La voix chaude et élégante de George Clooney porte le personnage ambigu de Maître Renard, et se pose comme un fil directeur évitant au film de sombrer dans la froideur d'un jeu de marionnettes. Le renard s'interroge sur sa vie et ce qui est important à ses yeux, sur ce à quoi il a renoncé - l'adrénaline de l'action - et ce qu'il y a gagné - l'amour d'une famille. Ce n'est pas l'originalité du propos qui importe mais le ton, qui fait passer en douceur et avec émotion un message quelque peu éculé, notamment grâce à quelques figures secondaires mais hautes en couleur ponctuant habilement l'histoire, à l'instar de Rat, doublé par Willem Dafoe, et Blaireau, auquel le nonchalant Bill Murray prête sa voix.

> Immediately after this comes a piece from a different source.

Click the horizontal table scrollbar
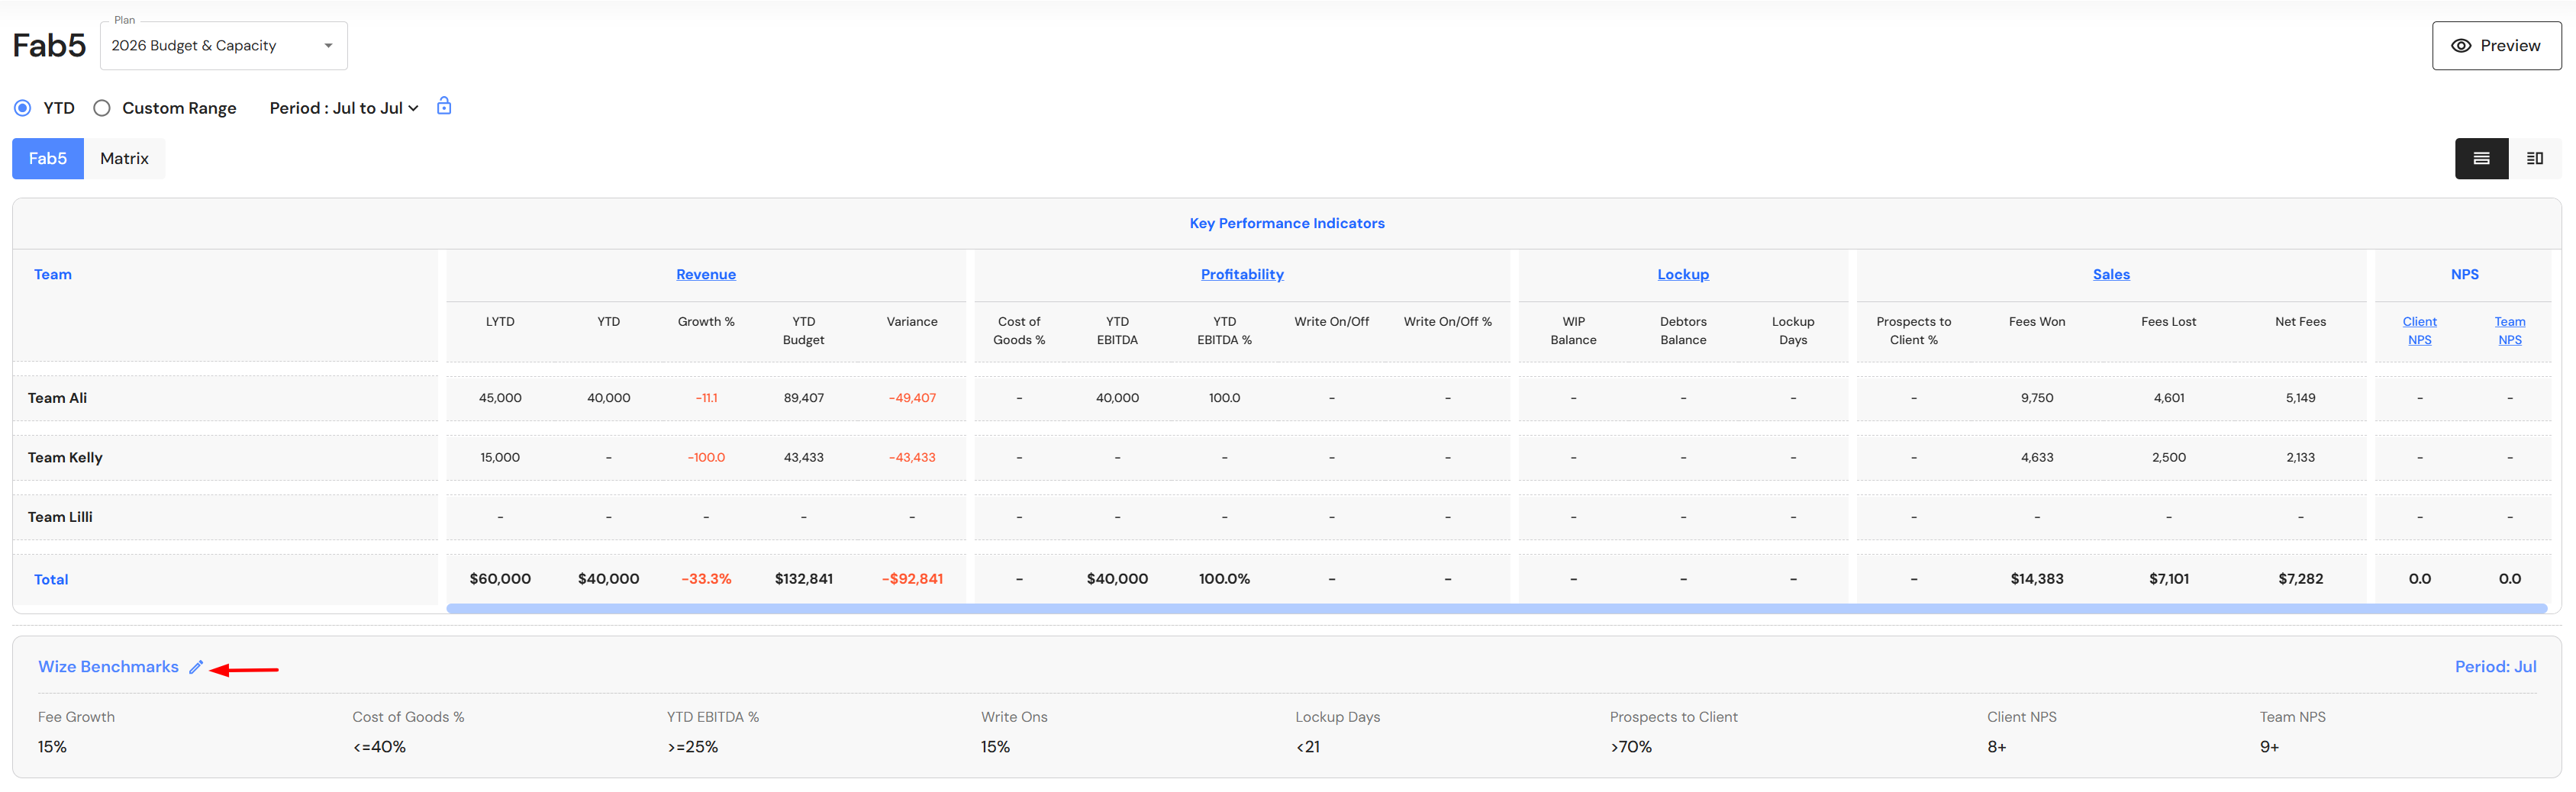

Tout comme Ned Plimpton (incarné par Owen Wilson) dans
La Vie aquatique qui tentait d'établir une relation avec son père, le célèbre cinéaste océanographe Steve Zissou (Bill Murray), dans
Fantastic Mr. Fox, Ash (Jason Schwartzman) essaye de prouver sa valeur aux yeux de son renard de père dont la réputation semble difficile à égaler. En particulier lorsque le cousin Kristofferson (Eric Anderson) débarque dans la famille et s'élève rapidement au rang de fils spirituel du fantastique chef de famille. Cet élément narratif, qui ne figure pas dans le texte original - chez Roald Dahl, Maître Renard a quatre enfants aux noms et rôles inconnus - est à l'origine des scènes les plus savoureuses du film, comme ce moment où l'adolescent venant de se lever déboule en arrière-plan dans la salle à manger pendant que son père, au premier plan, lit le journal et que sa mère s'affaire derrière, dans la cuisine. Chacun semble dans son monde, dans ses obsessions, parlant tour à tour mais sans se répondre. Le rythme saccadé s'accélère, et l'Anderson animé, contrairement à l'Anderson en prises de vue réelles, a un pouls qui monte parfois à cent à l'heure, mais sans perdre de son charme ou de sa facétie.